Work to complete |
Your answer should be the complete set of entries, transcribed exactly.

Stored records
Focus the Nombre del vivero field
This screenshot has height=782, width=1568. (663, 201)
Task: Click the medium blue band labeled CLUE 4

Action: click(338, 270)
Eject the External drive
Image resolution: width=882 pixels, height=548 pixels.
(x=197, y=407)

Task result |
Focus the Nombre del vivero field
This screenshot has height=782, width=1568. (663, 201)
Task: Click the medium blue band labeled CLUE 4

Action: click(338, 270)
Eject the External drive
Image resolution: width=882 pixels, height=548 pixels.
(x=197, y=407)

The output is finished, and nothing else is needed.